18.3.3 Properties of the Poisson Distribution
The equidispersion property of the Poisson distribution: Implies \(E[y|X]=Var[y|X]=\lambda\), which is very often violated.
When this property fails to hold, we state that there is overdispersion in the data. In this case, the negative binomial can be used.
Overdispersion causes the standard errors estimated using the Poisson distribution to be too small.

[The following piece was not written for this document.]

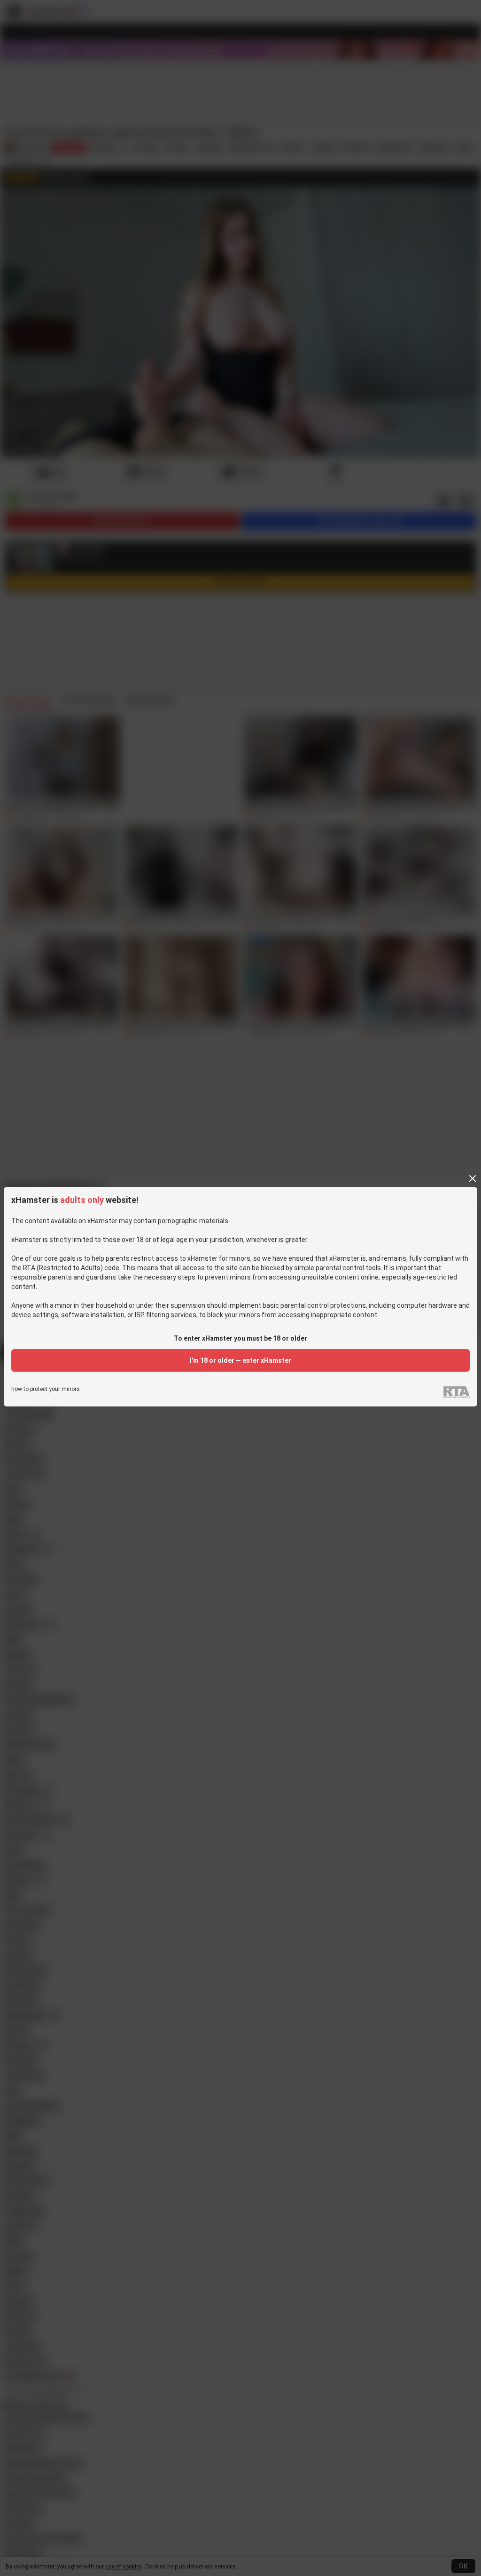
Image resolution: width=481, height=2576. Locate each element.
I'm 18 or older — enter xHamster (240, 1360)
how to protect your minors (45, 1389)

An alternative approach is to estimate heterosckedastic (robust) standard errors.
Woolridge (1999) had demonstrated that using robust standard errors compensates for the overdispersion problem and often performs better than the negative binomial distribution.
18.3.4 Negative Binomial Distribution
The Negative Binomail distribution has a less restrictive relationship between the mean and variance of y. \[Var(y)=\lambda+\alpha \lambda^2\]
We can think of \(\alpha\) as the overdispersion parameter.
18.3.5 Testing for Overdispersion
Step 1. Estimate the count model using the negative binomial distribution.
Step 2. Test \(H_o:\alpha=0\) vs \(H_a:\alpha\neq0\)
Step 3. Determine which case you are in
- If \(\alpha=0\), then the Poisson model holds
- If \(\alpha>0\), then we have overdispersion (very common)
- If \(\alpha<0\), then we have underdispersion (rare)
18.3.7 Issues with the data
First, notice the shape of Physician office visits. Does this look normally distributed to you?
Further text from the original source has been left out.